▶ **Exercise details**: Your task is to work out how many lines in the data include the word "Open". Reply with the number alone.

▶ **Raw data**:

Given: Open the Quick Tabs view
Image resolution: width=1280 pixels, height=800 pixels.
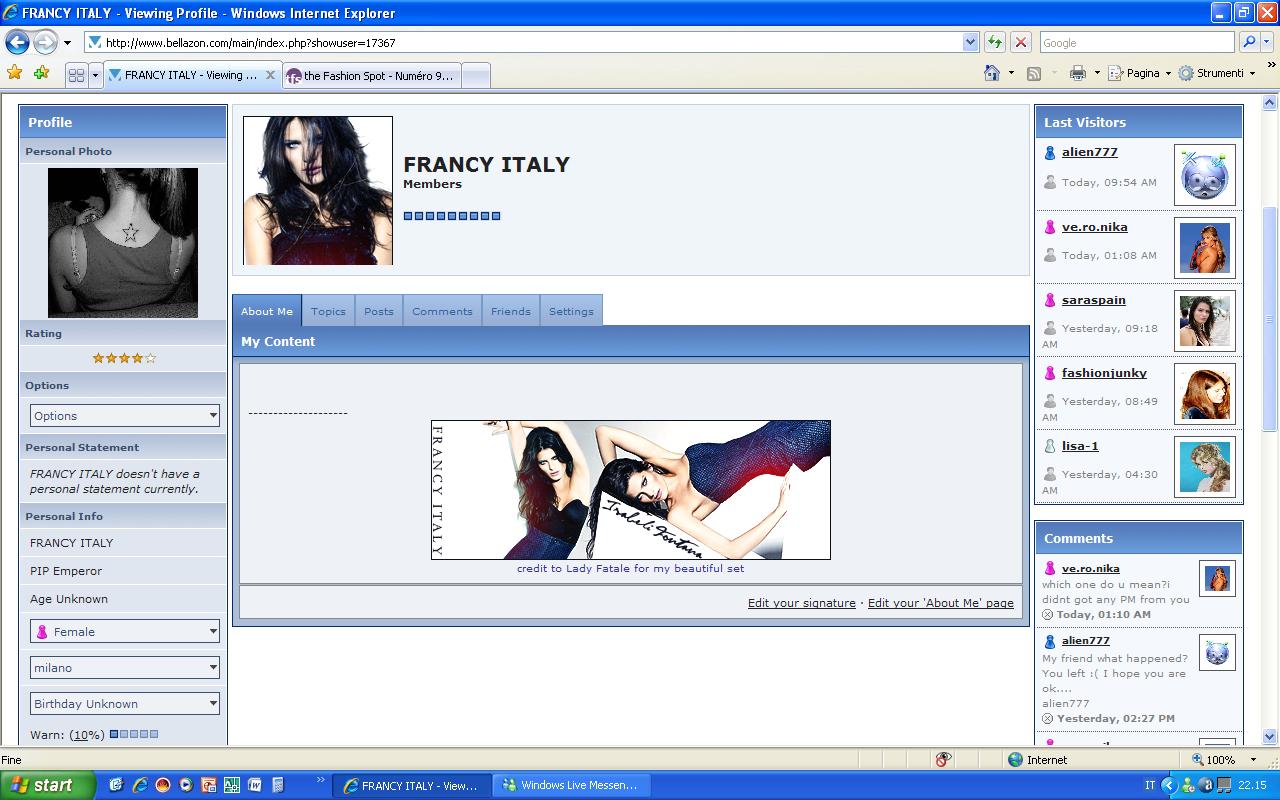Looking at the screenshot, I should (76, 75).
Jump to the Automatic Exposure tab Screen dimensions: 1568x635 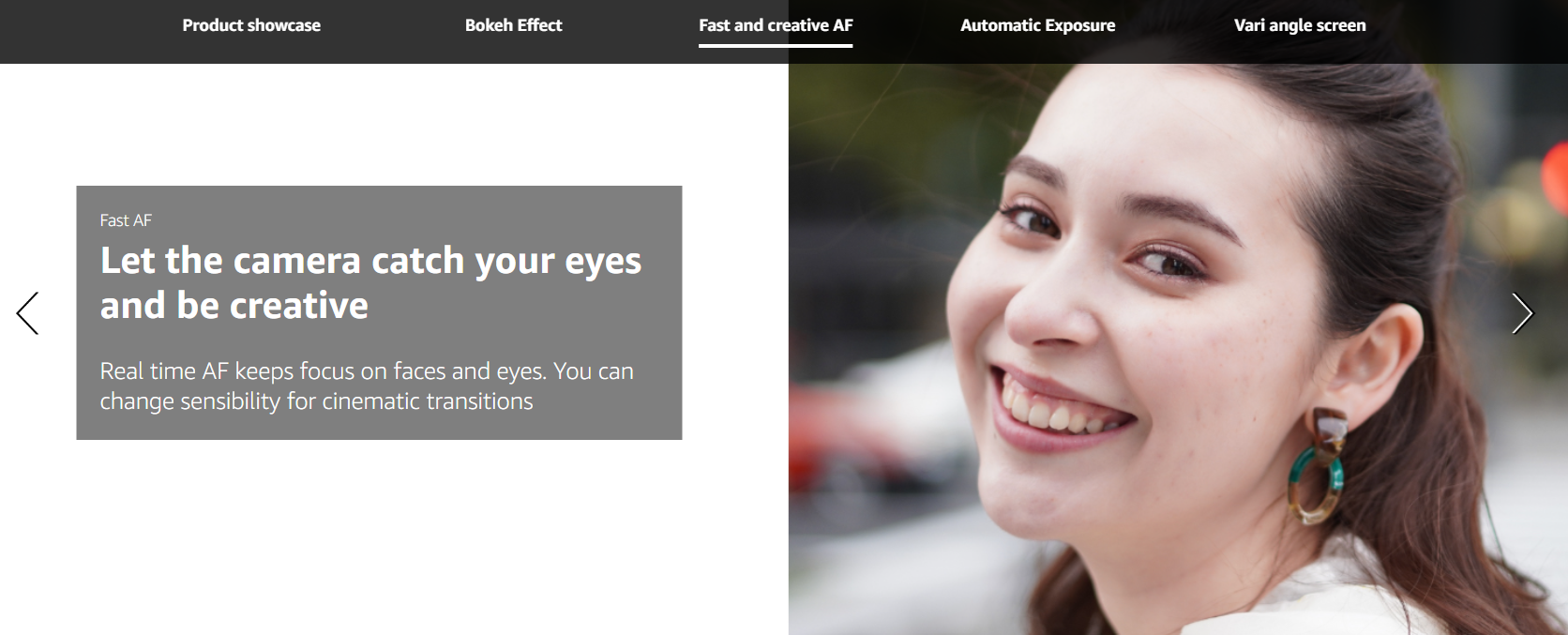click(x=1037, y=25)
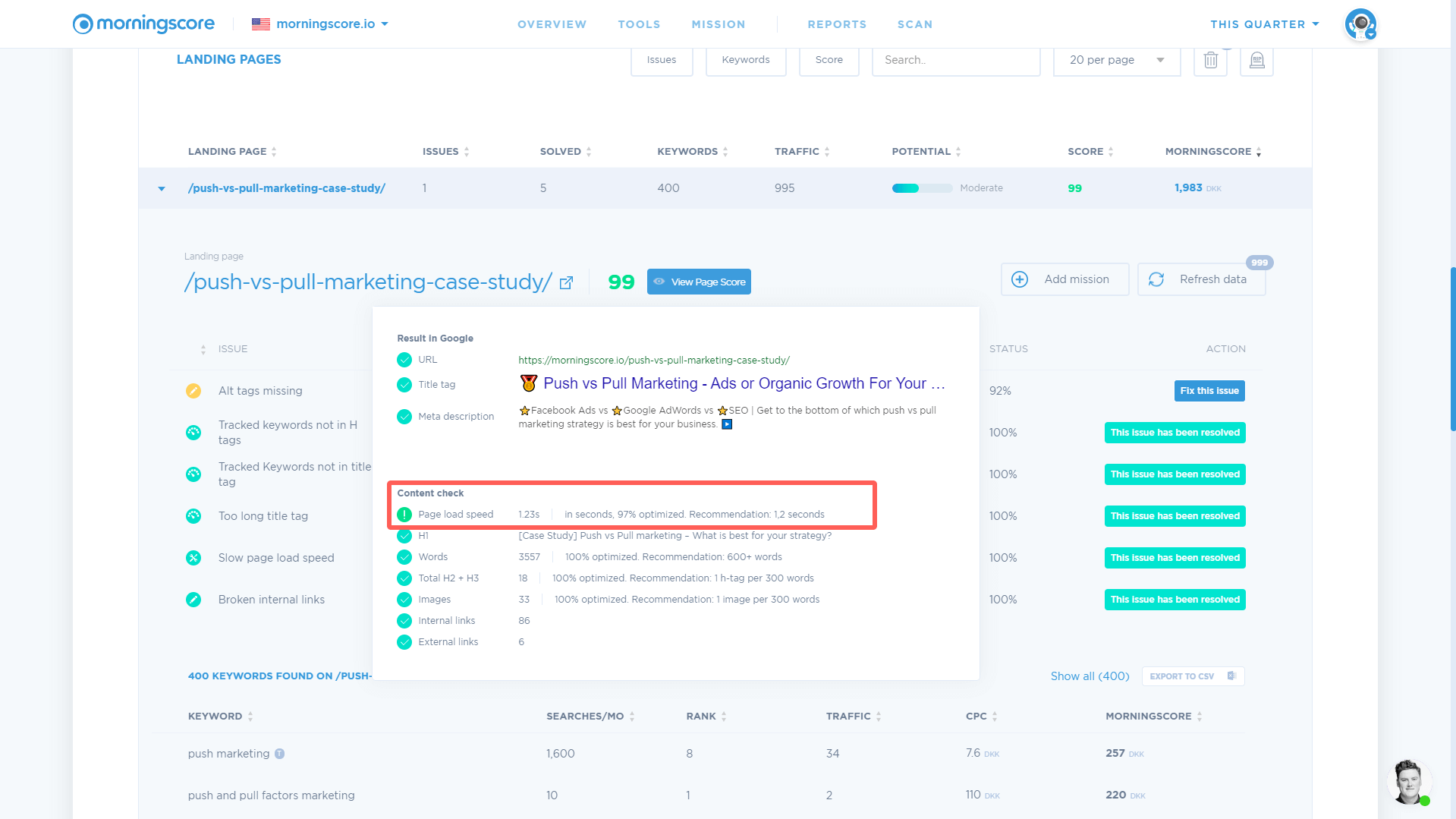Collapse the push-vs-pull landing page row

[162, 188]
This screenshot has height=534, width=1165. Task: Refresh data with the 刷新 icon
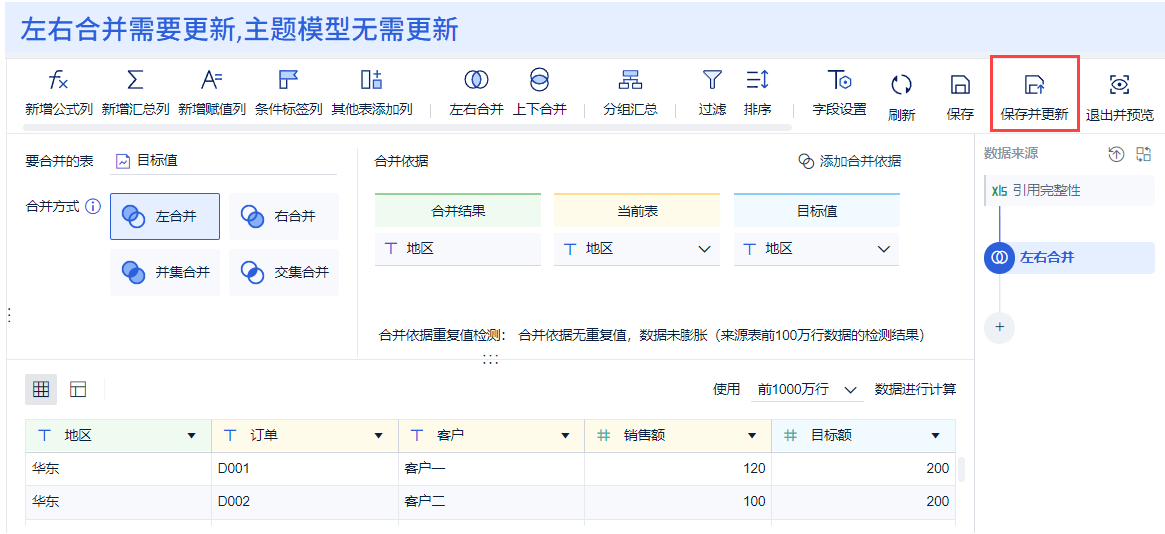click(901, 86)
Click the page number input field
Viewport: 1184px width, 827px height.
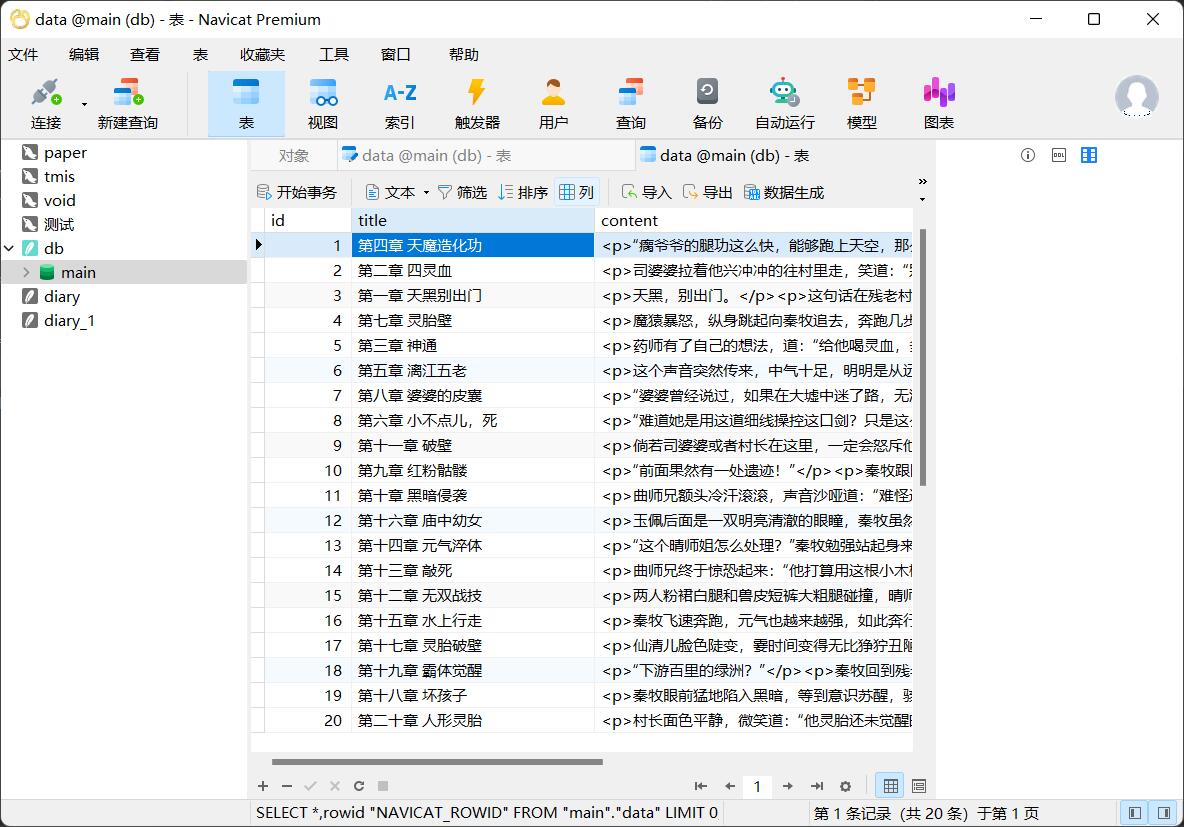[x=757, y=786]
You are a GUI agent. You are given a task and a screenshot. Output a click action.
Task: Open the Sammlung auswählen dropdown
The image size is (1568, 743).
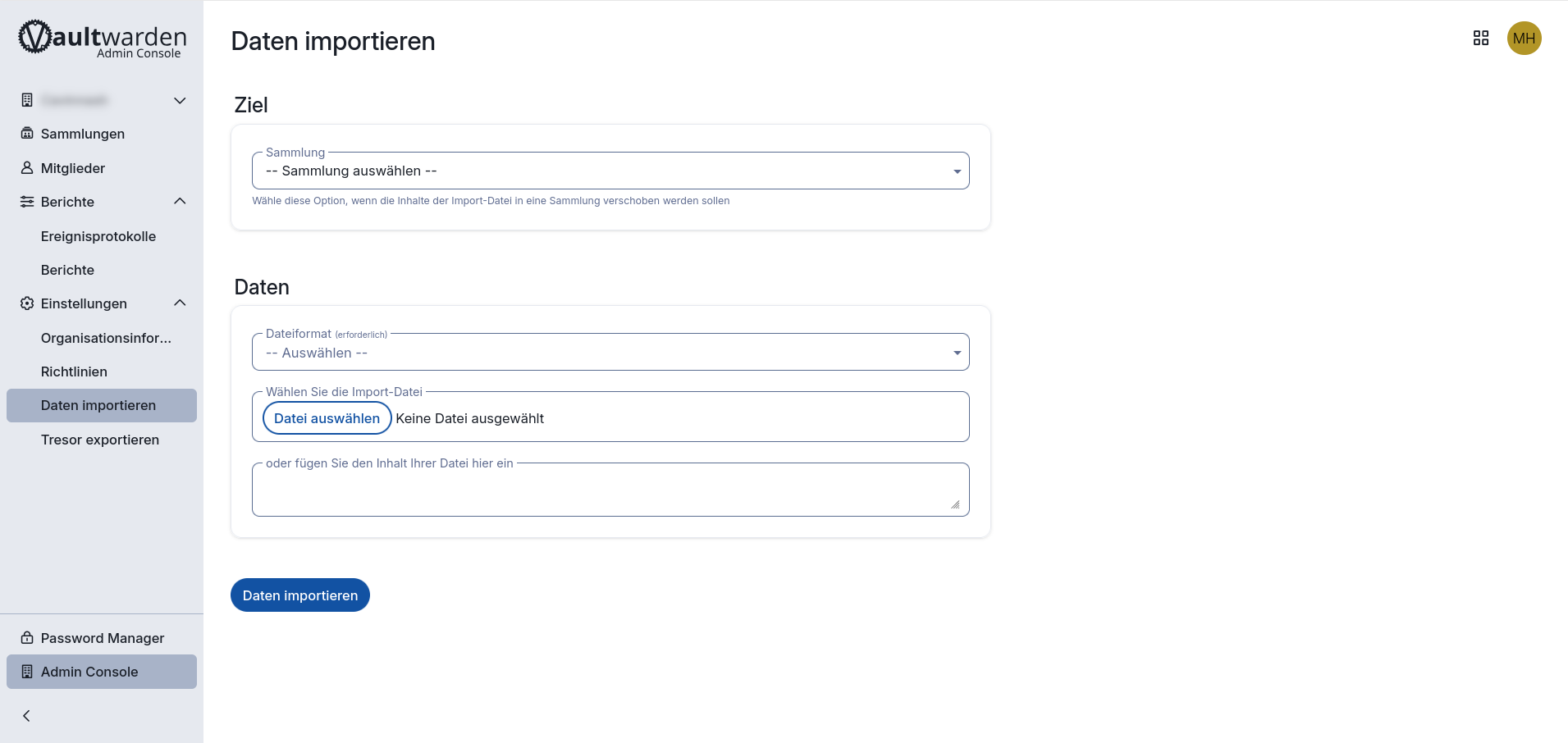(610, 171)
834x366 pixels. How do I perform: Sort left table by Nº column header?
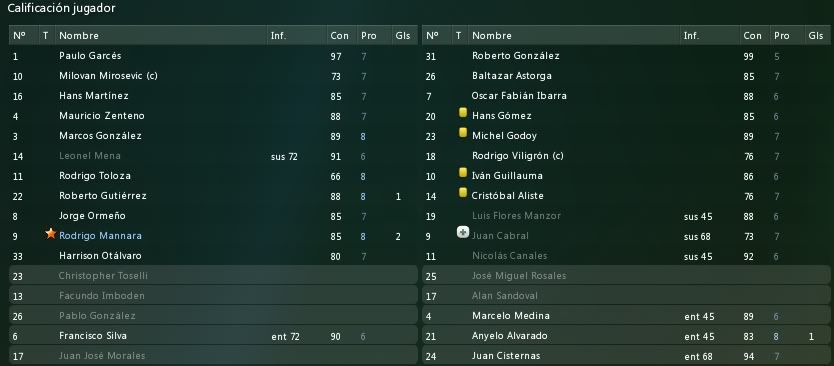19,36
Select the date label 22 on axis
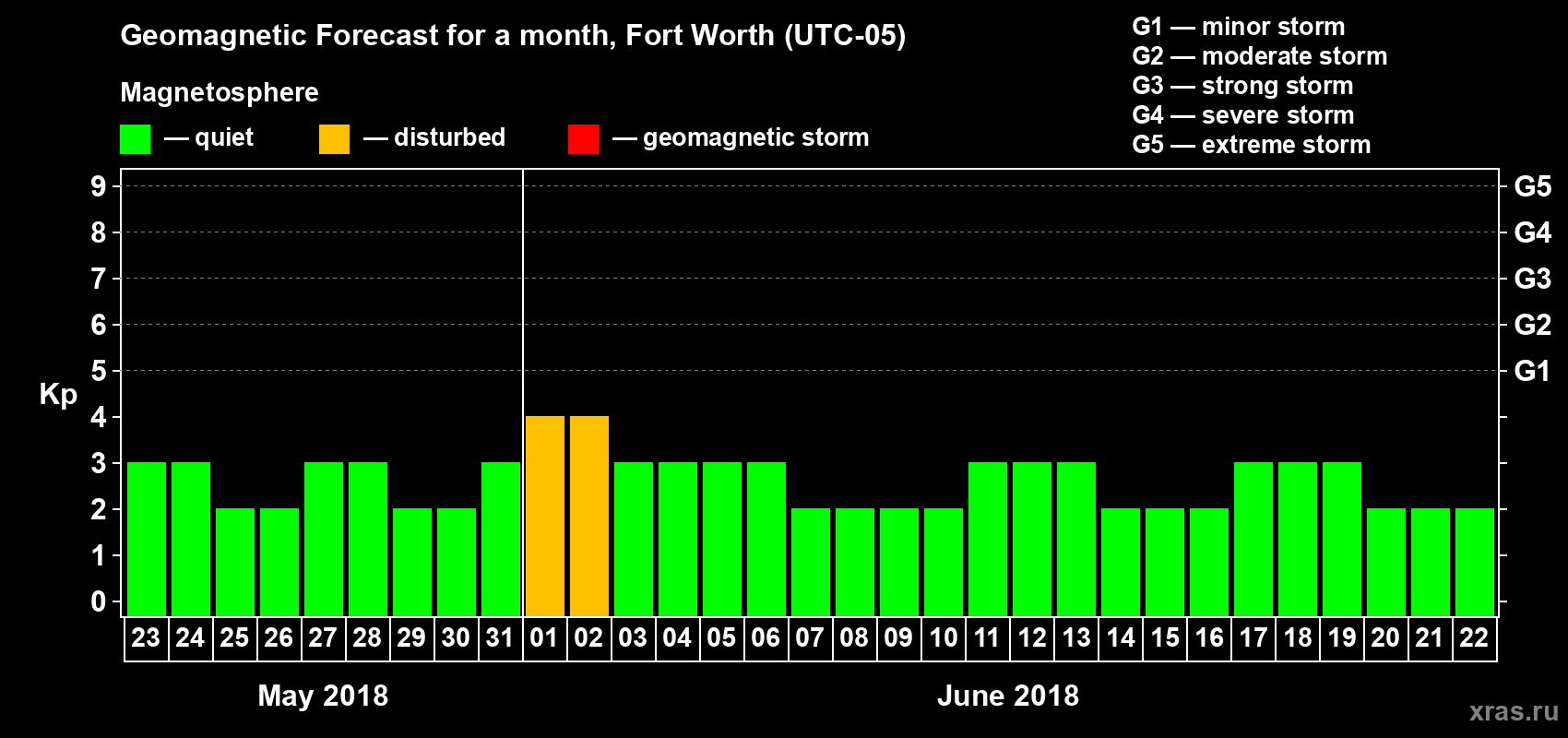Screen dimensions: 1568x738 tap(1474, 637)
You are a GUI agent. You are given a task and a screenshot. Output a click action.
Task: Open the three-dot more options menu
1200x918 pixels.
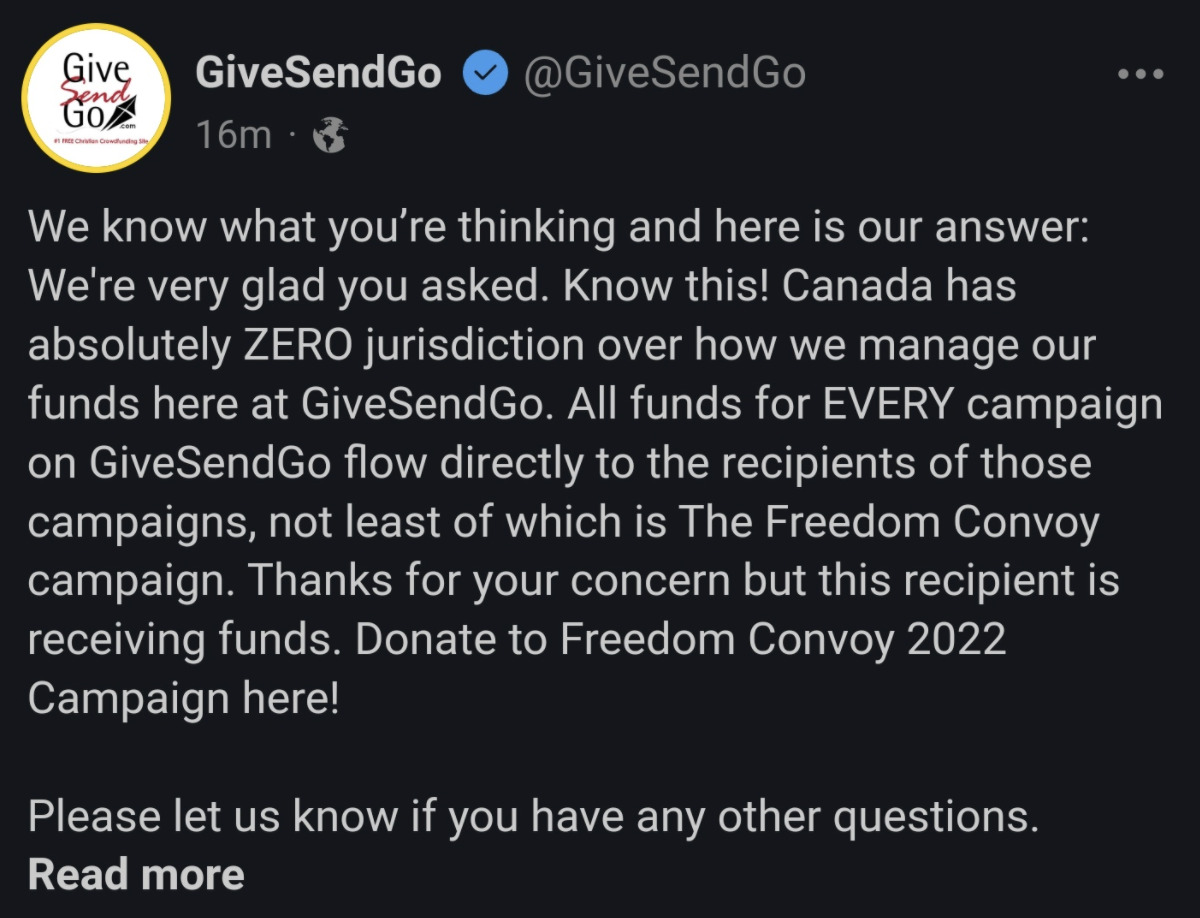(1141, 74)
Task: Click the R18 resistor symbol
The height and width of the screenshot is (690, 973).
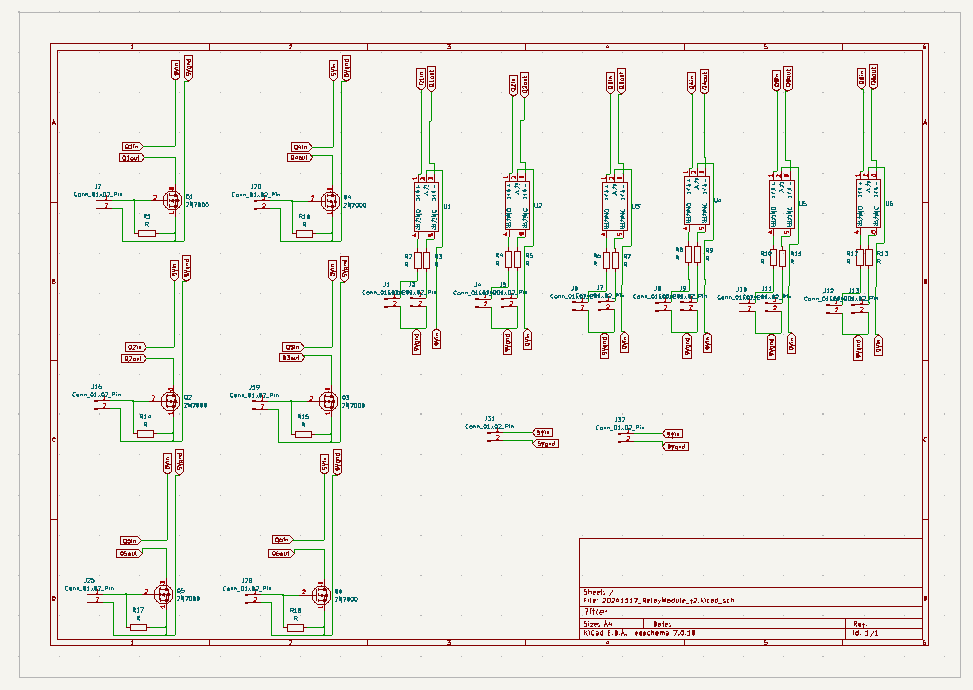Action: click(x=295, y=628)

▶ **Written solution**: 3